Directions for this task: Output the rows from the line with "Open RSS feed for Optical Marketplace" to the line with "Expand side cart" as a JSON list of strings, one string per line, skipping blank lines.

Material for the task:

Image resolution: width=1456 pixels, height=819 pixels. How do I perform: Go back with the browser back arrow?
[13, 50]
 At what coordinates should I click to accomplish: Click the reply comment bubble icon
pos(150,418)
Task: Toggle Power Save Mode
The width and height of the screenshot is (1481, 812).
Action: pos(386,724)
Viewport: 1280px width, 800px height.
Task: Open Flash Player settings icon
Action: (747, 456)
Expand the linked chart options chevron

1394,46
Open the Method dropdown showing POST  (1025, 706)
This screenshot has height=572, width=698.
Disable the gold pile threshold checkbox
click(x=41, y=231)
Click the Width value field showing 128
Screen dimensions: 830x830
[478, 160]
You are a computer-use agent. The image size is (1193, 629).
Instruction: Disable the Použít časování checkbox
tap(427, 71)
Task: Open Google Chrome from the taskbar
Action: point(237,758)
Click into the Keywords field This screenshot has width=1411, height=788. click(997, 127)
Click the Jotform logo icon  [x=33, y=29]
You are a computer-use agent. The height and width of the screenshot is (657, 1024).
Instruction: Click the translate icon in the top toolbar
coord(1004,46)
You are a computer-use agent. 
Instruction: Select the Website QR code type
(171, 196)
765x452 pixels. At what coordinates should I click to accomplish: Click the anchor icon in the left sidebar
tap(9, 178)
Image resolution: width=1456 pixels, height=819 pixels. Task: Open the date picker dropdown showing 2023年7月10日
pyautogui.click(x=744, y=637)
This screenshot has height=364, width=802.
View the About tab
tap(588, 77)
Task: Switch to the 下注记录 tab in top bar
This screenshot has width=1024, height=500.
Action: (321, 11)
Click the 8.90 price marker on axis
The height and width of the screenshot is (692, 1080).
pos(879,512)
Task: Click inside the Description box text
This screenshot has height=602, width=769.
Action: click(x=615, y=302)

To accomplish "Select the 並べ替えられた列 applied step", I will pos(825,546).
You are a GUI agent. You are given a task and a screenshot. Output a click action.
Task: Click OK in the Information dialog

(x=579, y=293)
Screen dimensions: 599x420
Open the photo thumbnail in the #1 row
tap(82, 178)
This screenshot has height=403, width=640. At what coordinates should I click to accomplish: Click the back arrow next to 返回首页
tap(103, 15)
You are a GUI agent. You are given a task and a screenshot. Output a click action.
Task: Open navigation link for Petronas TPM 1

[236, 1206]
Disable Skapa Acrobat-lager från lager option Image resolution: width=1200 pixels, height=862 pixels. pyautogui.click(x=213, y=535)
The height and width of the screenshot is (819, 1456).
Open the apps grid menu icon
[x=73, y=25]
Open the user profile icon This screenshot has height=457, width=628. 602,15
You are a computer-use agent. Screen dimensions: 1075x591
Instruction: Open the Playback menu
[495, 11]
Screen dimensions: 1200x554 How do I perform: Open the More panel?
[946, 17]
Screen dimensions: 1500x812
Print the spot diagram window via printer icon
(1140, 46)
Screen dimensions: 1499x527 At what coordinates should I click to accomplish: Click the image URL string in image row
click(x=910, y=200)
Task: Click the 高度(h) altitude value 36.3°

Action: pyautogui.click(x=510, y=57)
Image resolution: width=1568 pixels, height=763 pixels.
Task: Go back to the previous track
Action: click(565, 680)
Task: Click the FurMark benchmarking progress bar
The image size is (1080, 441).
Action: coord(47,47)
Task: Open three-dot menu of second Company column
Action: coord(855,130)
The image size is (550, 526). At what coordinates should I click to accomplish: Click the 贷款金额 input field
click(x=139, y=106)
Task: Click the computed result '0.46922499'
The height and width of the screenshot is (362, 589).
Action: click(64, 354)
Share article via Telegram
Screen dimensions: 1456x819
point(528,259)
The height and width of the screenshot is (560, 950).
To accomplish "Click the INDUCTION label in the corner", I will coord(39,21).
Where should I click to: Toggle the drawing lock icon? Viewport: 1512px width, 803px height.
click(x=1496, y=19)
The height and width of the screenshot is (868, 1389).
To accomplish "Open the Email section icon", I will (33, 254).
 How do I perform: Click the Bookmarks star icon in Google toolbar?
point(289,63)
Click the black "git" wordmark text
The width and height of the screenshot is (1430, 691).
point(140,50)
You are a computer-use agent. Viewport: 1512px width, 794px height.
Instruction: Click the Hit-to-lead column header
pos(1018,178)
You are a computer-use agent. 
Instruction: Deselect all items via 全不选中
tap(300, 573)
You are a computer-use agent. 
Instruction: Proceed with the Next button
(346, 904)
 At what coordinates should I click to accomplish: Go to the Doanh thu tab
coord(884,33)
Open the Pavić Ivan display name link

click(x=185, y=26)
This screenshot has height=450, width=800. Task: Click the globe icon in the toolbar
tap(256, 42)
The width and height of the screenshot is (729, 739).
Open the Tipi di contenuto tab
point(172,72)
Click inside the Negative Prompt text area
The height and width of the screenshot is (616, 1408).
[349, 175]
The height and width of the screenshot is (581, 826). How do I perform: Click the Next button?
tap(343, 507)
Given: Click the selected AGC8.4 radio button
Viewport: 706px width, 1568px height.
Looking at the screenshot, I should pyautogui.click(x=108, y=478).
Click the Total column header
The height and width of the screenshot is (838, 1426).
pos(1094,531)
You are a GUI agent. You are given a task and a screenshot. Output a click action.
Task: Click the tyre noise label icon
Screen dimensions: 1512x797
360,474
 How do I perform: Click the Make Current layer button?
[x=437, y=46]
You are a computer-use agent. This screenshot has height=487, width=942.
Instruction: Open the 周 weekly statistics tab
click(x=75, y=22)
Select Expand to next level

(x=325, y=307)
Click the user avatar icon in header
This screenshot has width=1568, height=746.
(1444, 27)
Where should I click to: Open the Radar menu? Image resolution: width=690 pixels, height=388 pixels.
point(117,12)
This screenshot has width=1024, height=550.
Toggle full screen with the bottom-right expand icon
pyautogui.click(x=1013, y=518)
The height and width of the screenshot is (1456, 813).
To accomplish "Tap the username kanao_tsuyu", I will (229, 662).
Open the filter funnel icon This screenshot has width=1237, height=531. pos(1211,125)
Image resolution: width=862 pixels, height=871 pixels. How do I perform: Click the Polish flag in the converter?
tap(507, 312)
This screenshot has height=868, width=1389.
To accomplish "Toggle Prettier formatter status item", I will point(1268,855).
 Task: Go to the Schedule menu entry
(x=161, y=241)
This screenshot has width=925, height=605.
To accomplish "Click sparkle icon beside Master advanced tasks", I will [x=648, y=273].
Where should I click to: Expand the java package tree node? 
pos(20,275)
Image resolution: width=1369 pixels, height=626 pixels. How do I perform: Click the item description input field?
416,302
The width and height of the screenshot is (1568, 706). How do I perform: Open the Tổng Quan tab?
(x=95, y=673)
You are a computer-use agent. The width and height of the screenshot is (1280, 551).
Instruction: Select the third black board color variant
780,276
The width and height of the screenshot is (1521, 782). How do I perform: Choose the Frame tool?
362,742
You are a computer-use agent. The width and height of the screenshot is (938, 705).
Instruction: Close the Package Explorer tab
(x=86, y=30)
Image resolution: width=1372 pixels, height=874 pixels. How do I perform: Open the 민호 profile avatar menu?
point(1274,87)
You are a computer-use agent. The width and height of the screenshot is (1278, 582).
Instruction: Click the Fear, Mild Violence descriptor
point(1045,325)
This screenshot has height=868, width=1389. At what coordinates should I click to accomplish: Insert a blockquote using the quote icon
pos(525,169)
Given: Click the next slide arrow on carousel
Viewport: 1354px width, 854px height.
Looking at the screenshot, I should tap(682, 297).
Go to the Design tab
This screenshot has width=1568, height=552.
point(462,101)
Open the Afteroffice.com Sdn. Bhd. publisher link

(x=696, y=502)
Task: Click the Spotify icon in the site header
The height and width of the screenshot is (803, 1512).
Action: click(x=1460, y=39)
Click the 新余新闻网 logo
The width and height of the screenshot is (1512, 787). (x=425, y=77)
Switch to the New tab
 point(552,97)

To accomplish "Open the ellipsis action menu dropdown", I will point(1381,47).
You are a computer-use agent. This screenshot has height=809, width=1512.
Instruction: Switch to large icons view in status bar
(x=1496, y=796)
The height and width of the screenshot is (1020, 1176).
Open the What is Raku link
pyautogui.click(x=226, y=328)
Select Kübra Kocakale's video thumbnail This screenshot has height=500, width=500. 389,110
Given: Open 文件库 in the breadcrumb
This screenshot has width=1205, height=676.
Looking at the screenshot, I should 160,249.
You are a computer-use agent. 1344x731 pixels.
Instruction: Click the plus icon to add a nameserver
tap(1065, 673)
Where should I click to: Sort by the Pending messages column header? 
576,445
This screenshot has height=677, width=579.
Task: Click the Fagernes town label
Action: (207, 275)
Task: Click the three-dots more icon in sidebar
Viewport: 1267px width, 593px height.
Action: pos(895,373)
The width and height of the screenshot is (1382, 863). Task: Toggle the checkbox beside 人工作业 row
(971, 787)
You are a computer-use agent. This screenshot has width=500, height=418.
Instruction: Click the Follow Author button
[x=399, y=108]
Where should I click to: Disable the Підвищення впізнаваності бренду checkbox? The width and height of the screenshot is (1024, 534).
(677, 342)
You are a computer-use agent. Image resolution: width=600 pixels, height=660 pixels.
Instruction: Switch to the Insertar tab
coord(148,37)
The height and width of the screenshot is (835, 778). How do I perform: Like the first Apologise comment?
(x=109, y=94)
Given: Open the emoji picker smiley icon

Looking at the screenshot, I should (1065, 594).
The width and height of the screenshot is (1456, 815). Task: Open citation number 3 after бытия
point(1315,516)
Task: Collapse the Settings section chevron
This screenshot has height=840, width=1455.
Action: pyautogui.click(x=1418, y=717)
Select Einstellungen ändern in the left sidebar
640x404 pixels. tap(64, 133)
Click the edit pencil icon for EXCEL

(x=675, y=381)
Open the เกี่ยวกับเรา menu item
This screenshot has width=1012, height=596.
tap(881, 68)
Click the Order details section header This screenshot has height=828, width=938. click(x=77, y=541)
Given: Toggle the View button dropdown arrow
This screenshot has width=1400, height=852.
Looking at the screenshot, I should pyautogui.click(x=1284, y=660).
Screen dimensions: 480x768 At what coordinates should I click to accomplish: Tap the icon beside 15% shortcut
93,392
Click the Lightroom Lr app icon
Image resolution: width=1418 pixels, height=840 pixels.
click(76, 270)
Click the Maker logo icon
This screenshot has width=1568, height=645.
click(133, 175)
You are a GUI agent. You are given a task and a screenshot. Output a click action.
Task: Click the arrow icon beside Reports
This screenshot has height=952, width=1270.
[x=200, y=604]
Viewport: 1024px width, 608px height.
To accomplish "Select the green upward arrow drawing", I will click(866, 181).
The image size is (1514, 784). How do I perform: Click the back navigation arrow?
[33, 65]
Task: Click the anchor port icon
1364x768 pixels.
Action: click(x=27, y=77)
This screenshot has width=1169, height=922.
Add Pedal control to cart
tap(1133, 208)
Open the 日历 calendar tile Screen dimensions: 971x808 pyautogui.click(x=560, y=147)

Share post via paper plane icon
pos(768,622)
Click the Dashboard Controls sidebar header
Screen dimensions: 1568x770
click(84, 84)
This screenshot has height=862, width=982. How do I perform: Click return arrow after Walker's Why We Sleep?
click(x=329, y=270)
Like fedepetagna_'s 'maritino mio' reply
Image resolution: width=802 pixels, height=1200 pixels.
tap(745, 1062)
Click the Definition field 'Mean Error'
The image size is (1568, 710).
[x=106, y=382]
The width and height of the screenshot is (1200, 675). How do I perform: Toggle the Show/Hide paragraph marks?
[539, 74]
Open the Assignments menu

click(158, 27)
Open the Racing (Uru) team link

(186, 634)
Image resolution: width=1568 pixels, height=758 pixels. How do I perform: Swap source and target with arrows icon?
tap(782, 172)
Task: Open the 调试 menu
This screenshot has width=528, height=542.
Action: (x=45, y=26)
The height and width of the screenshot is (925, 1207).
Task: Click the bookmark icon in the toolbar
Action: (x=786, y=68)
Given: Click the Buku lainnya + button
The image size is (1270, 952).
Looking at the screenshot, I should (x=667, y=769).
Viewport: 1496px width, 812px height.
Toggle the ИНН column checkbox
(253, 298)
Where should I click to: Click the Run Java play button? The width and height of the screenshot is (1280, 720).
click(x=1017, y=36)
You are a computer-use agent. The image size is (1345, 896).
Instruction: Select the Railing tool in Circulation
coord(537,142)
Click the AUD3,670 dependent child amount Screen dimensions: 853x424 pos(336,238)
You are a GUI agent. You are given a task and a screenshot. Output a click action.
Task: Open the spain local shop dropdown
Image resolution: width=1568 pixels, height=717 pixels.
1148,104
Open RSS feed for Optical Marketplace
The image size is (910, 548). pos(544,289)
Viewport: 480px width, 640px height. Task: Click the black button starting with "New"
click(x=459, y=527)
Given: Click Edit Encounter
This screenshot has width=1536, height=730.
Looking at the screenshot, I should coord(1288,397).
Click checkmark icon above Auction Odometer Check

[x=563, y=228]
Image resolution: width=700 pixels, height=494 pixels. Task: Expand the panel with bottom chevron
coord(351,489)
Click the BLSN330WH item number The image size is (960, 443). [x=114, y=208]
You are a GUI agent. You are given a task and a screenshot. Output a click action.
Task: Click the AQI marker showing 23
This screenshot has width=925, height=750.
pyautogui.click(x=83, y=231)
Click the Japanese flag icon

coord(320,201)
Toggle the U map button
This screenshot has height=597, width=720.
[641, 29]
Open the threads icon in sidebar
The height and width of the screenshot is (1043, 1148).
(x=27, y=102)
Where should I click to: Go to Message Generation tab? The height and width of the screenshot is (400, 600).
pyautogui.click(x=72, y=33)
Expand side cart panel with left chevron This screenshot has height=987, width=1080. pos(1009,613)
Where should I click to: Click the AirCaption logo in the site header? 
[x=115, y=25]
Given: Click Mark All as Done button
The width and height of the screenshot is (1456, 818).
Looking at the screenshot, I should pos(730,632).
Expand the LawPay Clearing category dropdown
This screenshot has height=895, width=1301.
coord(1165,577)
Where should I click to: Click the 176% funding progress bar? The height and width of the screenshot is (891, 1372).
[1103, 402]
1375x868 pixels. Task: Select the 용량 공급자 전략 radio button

Reply to the exercise:
[
  "Open RSS feed for Optical Marketplace",
  "The image size is (910, 548). pos(544,289)",
  "Viewport: 480px width, 640px height. Task: Click the black button starting with \"New\"",
  "click(x=459, y=527)",
  "Given: Click Edit Encounter",
  "This screenshot has width=1536, height=730.",
  "Looking at the screenshot, I should coord(1288,397).",
  "Click checkmark icon above Auction Odometer Check",
  "[x=563, y=228]",
  "Image resolution: width=700 pixels, height=494 pixels. Task: Expand the panel with bottom chevron",
  "coord(351,489)",
  "Click the BLSN330WH item number The image size is (960, 443). [x=114, y=208]",
  "You are a GUI agent. You are given a task and a screenshot. Output a click action.",
  "Task: Click the AQI marker showing 23",
  "This screenshot has width=925, height=750.",
  "pyautogui.click(x=83, y=231)",
  "Click the Japanese flag icon",
  "coord(320,201)",
  "Toggle the U map button",
  "This screenshot has height=597, width=720.",
  "[641, 29]",
  "Open the threads icon in sidebar",
  "The height and width of the screenshot is (1043, 1148).",
  "(x=27, y=102)",
  "Where should I click to: Go to Message Generation tab? The height and width of the screenshot is (400, 600).",
  "pyautogui.click(x=72, y=33)",
  "Expand side cart panel with left chevron This screenshot has height=987, width=1080. pos(1009,613)"
]